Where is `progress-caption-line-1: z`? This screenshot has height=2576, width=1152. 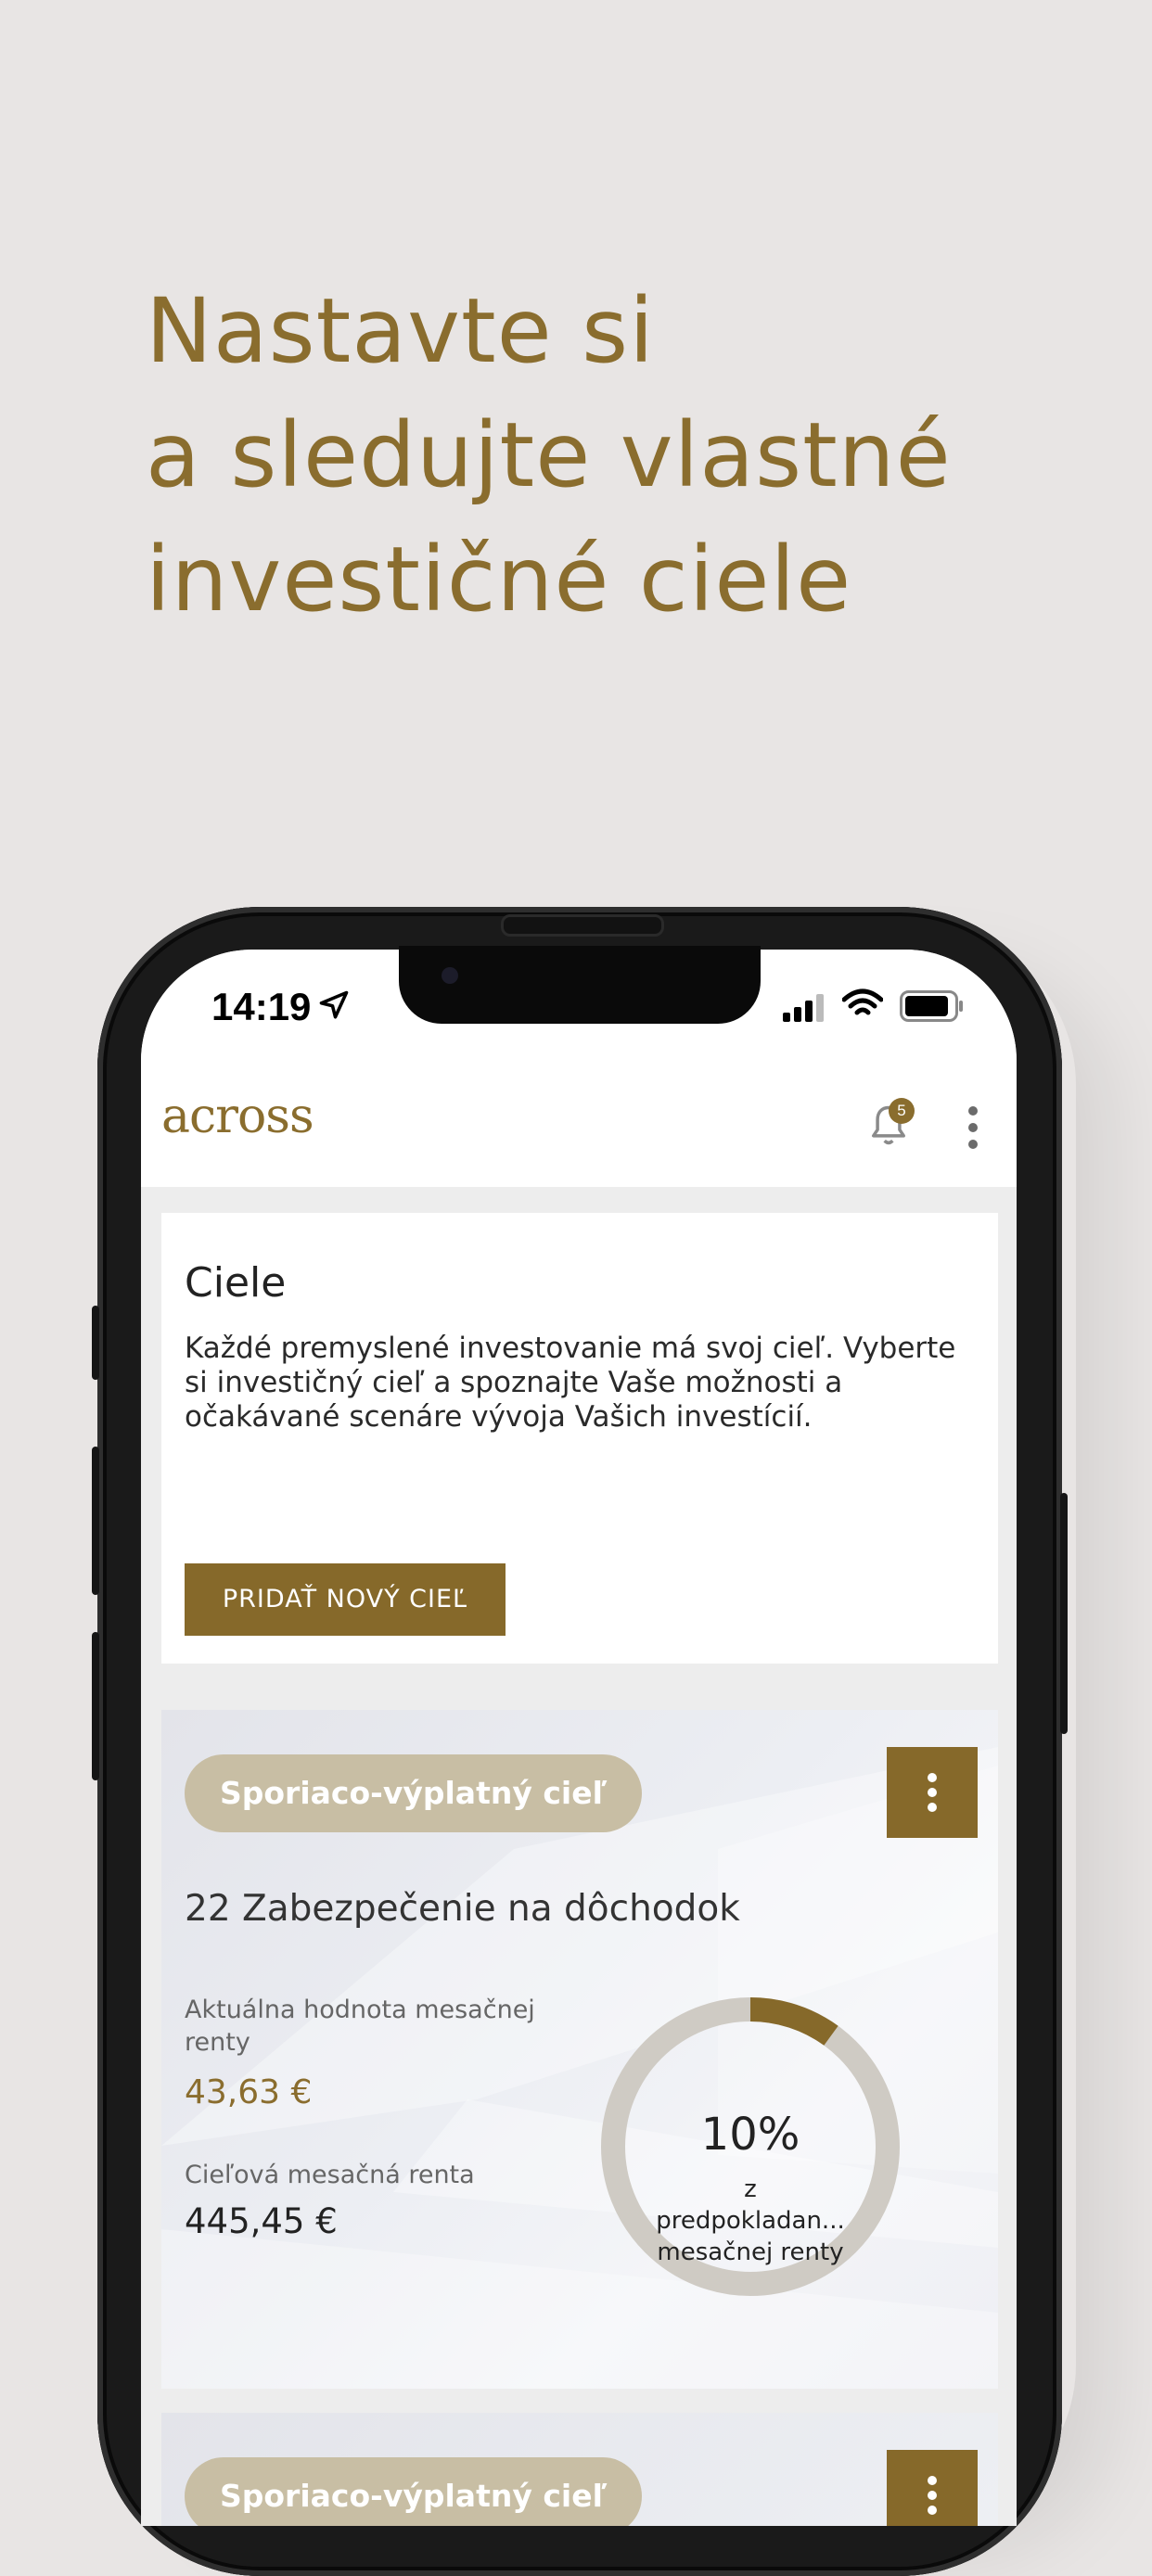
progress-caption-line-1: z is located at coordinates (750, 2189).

########################################

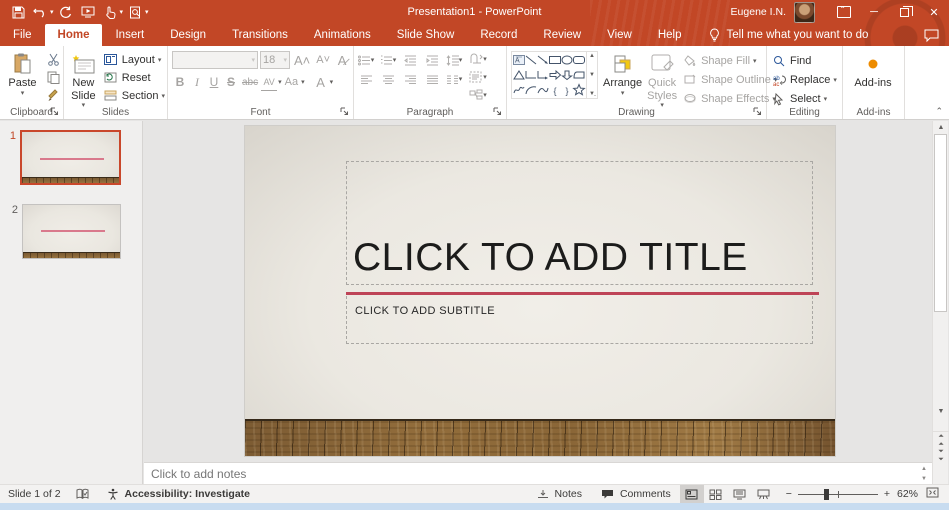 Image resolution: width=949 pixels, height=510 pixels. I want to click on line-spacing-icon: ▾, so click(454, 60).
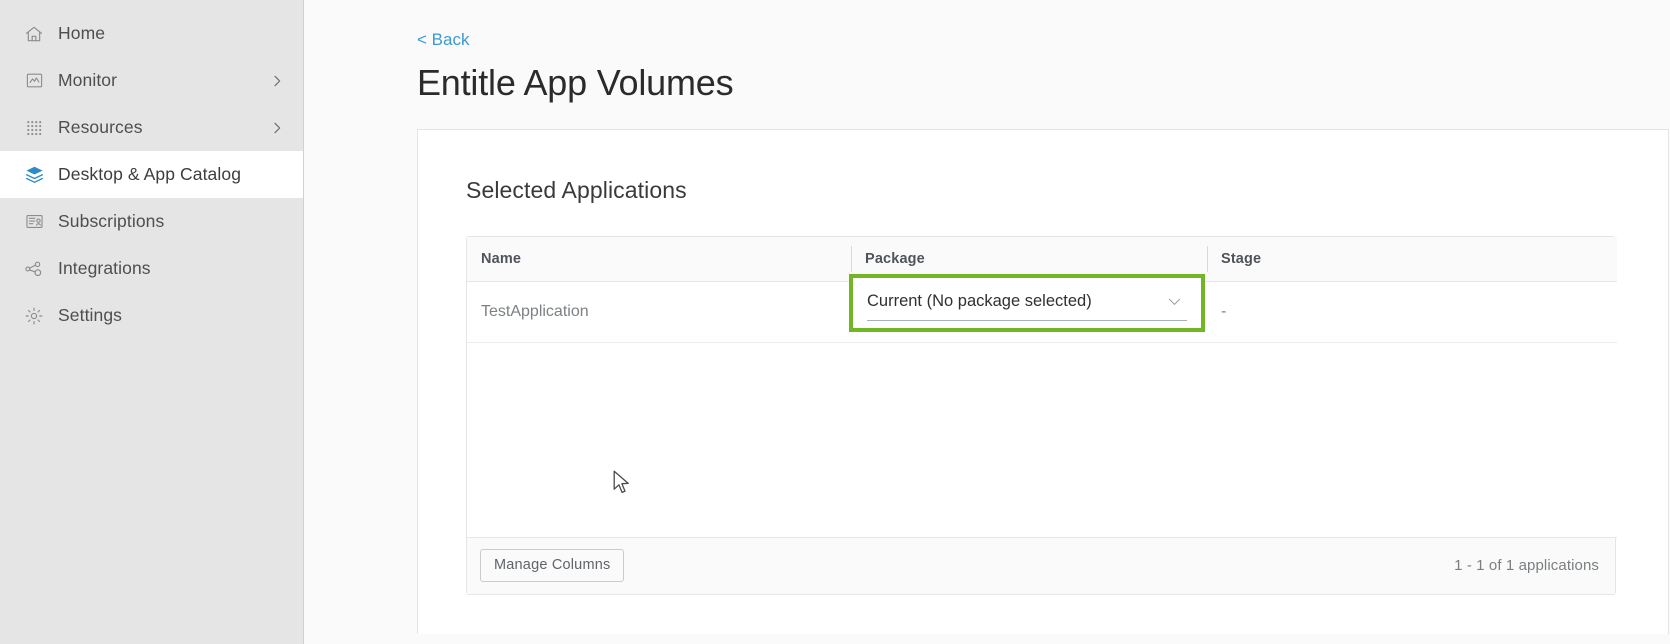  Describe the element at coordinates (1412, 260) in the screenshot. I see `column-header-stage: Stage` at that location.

########################################

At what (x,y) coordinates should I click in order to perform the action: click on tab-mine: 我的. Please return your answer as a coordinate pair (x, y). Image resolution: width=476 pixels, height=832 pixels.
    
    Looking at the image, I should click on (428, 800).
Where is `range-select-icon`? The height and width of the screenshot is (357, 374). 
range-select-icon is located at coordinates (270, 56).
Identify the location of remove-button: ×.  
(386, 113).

########################################

__TO DO__.
Can you repeat the listing word for word, from the line with "is (357, 374)." up to and including the line with "(386, 113)."?

__TASK RESULT__.
Where is `range-select-icon`? The height and width of the screenshot is (357, 374). 
range-select-icon is located at coordinates (270, 56).
Identify the location of remove-button: ×.  
(386, 113).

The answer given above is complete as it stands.